The contemplations that your teacher offers in every class, along with these monthly articles, support the new perspective that yoga provides. The other yogis in the room have their own way of hearing the quotes and reading these articles — and you have a lot to learn from them. Without yoga-buddies, it’s hard to continue on the path of yoga. You start yoga and then life takes over. A few months later you remember how good you felt when you were going to classes and doing your home practice, so you wander back in again. Many yogis find that they come and go. You do make progress when you come and go, but your progress could be so much better.
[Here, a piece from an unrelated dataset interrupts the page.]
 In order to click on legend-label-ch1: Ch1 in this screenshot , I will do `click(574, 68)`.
Your yoga-buddies will tell you their stories of coming and going, and how they finally figured out how to prioritize their yoga classes. They have amazing stories of injuries avoided, lightening fast healings, and they probably will have trouble remembering the last time they got a cold or flu. They will tell you how their yogic perspective made them able to handle a person in their life or deal with a challenging situation.


They are amazing role models and a valuable support system. And you are part of that community — you are one of the role models and you are part of the support system.
In ancient times, yogis always practiced in community. The iconographic image of the solitary yogi sitting in the snow bank just inside the mountain cave is a western romanticization of a different reality. When a Guru did send a yogi to meditate in a cave, the community set up a support system. Another yogi was assigned to make sure that the cave yogi was getting regular meals and didn’t have to deal with any external difficulties – it was the only way that the cave yogi could have the luxury of that deep inner focus.
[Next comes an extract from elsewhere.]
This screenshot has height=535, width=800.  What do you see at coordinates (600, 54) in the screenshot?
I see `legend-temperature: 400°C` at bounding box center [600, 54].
I get the same thing for myself by taking personal retreats in ashrams or locations where all my meals are provided and everything external is taken care of. It’s better than a vacation, because the people providing for my needs truly care about me.  This is an amazing community of yogis, and it even has a Sanskrit name: kula. Kula means clan or tribe,
technically your extended family. And you have a yoga kula. All you have to do is say, “I do Svaroopa® yoga.” Those who know what you are talking about will say, “Really! So do I!” And you have an immediate bond, a sweet connection, a deep understanding of each other – even if you don’t know each other’s names yet. 


Say hello to the yogi on the floor next to you. Cultivate your yoga community, and you will find it deepens our yoga tremendously. Do more yoga.